¿Y por qué agreden tanto a los alféreces?

Las actitudes irrespetuosas, las voces de desprecio y los golpes de los que son víctimas los alféreces no paran en Bucaramanga. La llegada de los cepos, el desprestigio que embadurna a estos agentes, además de los naturales grados de intolerancia y de agresividad de los conductores que infringen las normas viales, hacen que se alteren más los ánimos cuando los uniformados pretenden inmovilizar vehículos o motocicletas que invaden el espacio público.

De los chiflidos y las palabras soeces se pasó a la agresión propiamente dicha.

El hecho más reciente ocurrió el pasado viernes en la carrera 17C, entre las calles 56 y 57, justo cuando los agentes de control adelantaban un operativo de recuperación del espacio público en los alrededores del Centro San Andresito la Isla.

Al parecer, la labor de despeje que los uniformados emprendieron incomodó a uno de los cuidadores de motos del sector, quien reaccionó de manera violenta contra uno de los alféreces, tras la indicación que este le hiciera de no continuar estacionando vehículos sobre la vía.

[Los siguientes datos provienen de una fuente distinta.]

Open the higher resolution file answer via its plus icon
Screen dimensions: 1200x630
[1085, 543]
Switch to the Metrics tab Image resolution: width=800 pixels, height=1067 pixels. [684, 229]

Posteriormente, las agresiones fueron para otros dos agentes; esta vez por cuenta de un vendedor ambulante y por la madre de este, quienes utilizaron un casco y un cinturón para golpearlos.

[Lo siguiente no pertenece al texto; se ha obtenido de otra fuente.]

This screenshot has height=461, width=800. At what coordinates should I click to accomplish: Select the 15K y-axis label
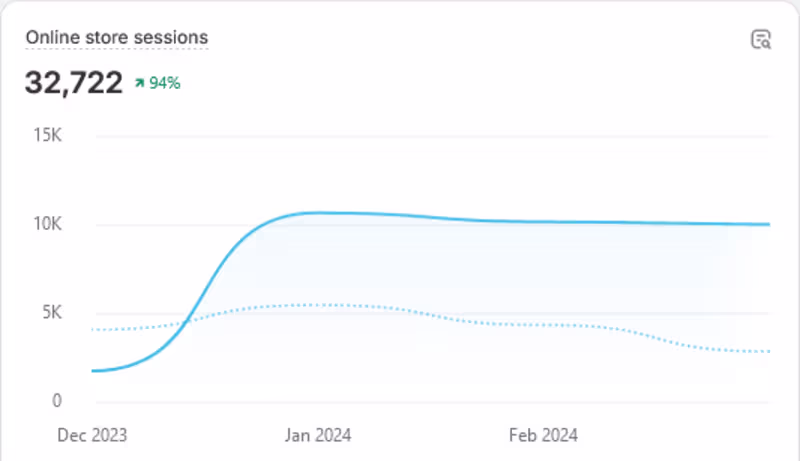[47, 135]
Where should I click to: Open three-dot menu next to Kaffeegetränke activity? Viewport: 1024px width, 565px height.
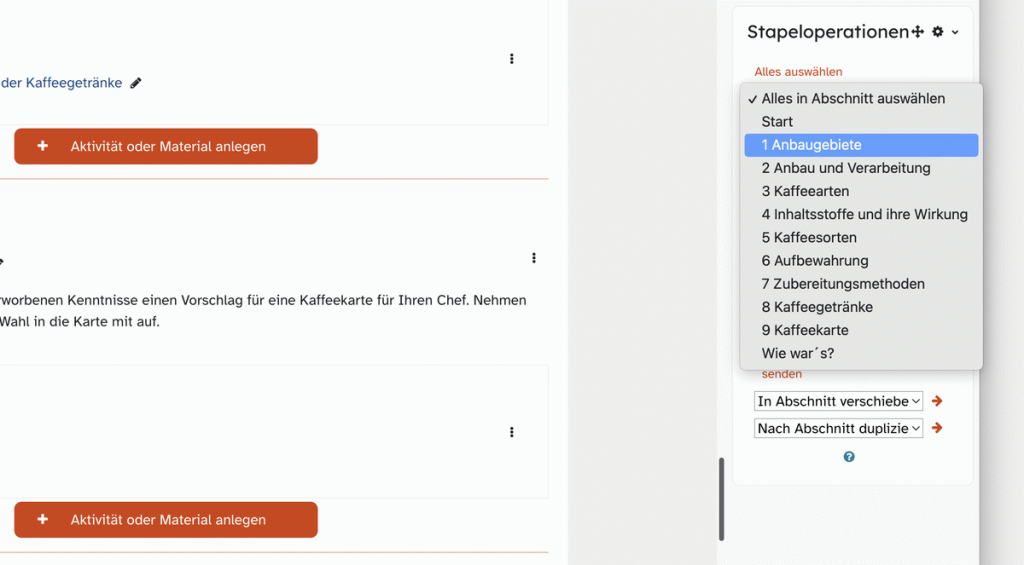tap(511, 59)
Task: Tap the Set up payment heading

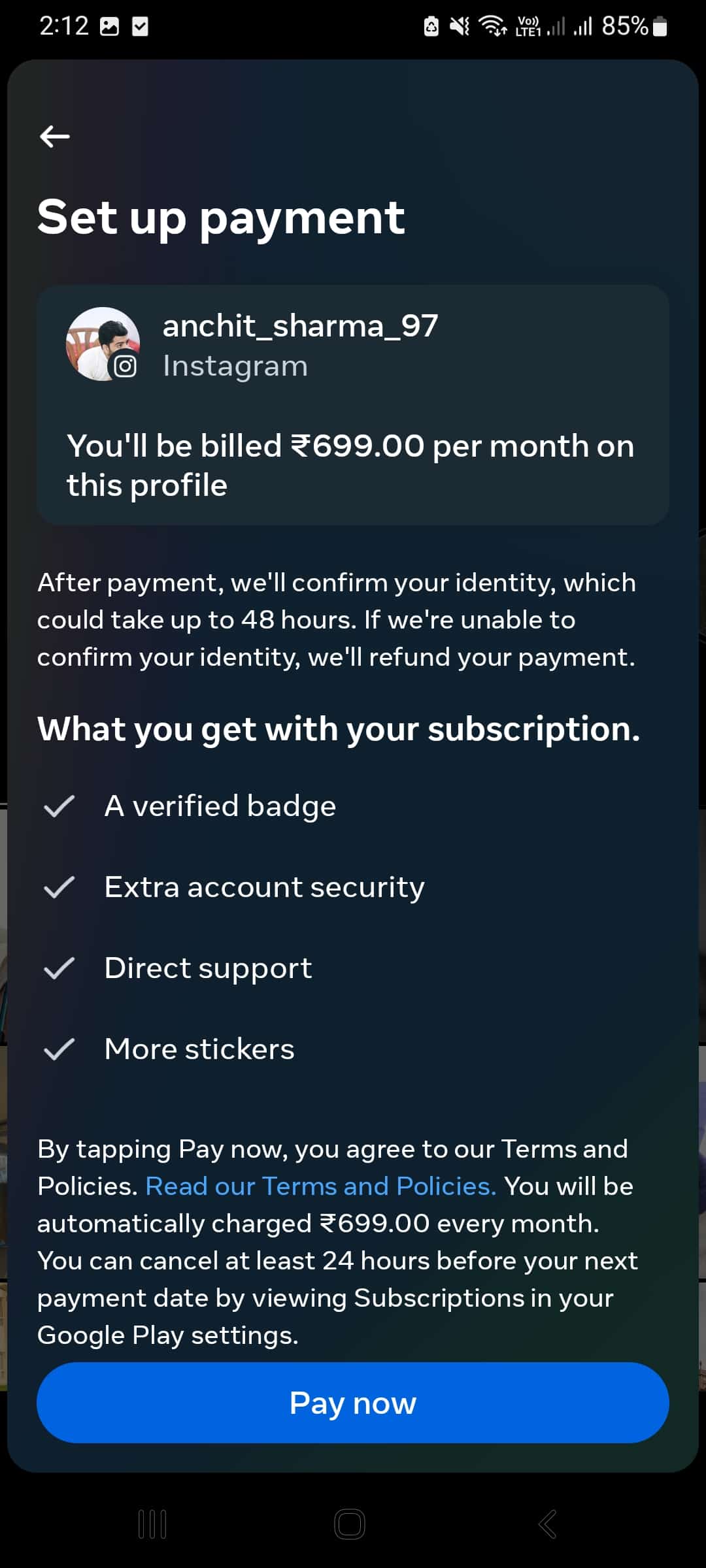Action: tap(221, 217)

Con estos lamentables episodios, ya son trece los alféreces que han sido atropellados por parte de los conductores durante los últimos días en la capital santandereana.

Lo anterior sin contar que, en todo el año pasado se contabilizaron 243 discusiones entre los alféreces y los ciudadanos.

En el 60% de tales hechos solo se desataron enfrentamientos verbales. Y por fortuna, las disputas no pasaron a mayores.

En todos los casos, los agresores pretendieron ‘sacarles el quite’ a las normas viales y tras ese objetivo reaccionaron de manera enardecida.

Llamado a la cordura

Según Germán Torres Prieto, director de Tránsito de Bucaramanga, “a los alféreces los chiflan, los insultan y los agreden, impidiendo en varios casos, hasta por la fuerza, el cabal cumplimiento de sus funciones. Se han presentando situaciones en las que los infractores deciden incinerar sus propios vehículos”.

“La actitud grosera de muchos conductores irresponsables es recurrente”, añadió el funcionario.

Para nadie es un secreto que hay algunos agentes de Tránsito que se prestan para hechos de corrupción, al recibir dinero por parte de infractores para que no les impartan comparendos. Sin bien cada caso es objeto de estudio, cada día es más evidente la animadversión entre la autoridad y la comunidad.

Torres Prieto instó a la ciudadanía a solidarizarse con los agentes de Tránsito: “ellos son funcionarios públicos que cumplen labores de prevención y control en beneficio de toda la movilidad”.

“Para que los conductores y los peatones puedan movilizarse de manera segura, los agentes de Tránsito deben despejar las vías y esta no es razón para que los agredan de semejante manera; por el contrario, la comunidad debe reconocer y apoyar su labor”, indicó.

De paso, le hizo un llamado a la gente para que calme los ánimos, respete la autoridad y, además, sea tolerante. Instó a los ciudadanos, sobre todo a los motociclistas, a cumplir con las normas que están incluidas en el Código Nacional de Tránsito.

Cabe señalar que los trece agentes afectados en los relatados hechos, han procedido a interponer las respectivas denuncias por violencias contra servidores públicos y lesiones personales.

Estos son algunos de los casos más sonados

El agente Sergio Báez fue agredido por un hombre que se había estacionado de manera ilícita sobre la calle 54, entre las carreras 34 y 35.

Como si fuera poco, el hombre empujó al oficial y luego tomó a su hijo, un bebé

de brazos, como escudo.

Sobre la carrera 23 con calle 108, el agente Henry Maluenga García también fue golpeado de manera violenta por otro infractor iracundo, justo en el momento en el que se le retenía su medio de transporte al cometer una falta al Código de Tránsito.

En medio de un operativo, un motociclista pretendió burlar a la autoridad y emprendió la huida. Al acelerar arrolló al alférez Frank Jahir Buitrago, dejándole graves heridas en su cuerpo.

Otro agente recibió una puñalada en el brazo derecho por parte de otro conductor, luego de que se le pidió que se detuviera para verificar su grado de alcoholemia.

Cerca al sector oriental del Centro Comercial Cacique, un taxista se bajó del vehículo y sin escrúpulo alguno roció el rostro del agente con un químico, el cual le causó severas quemaduras.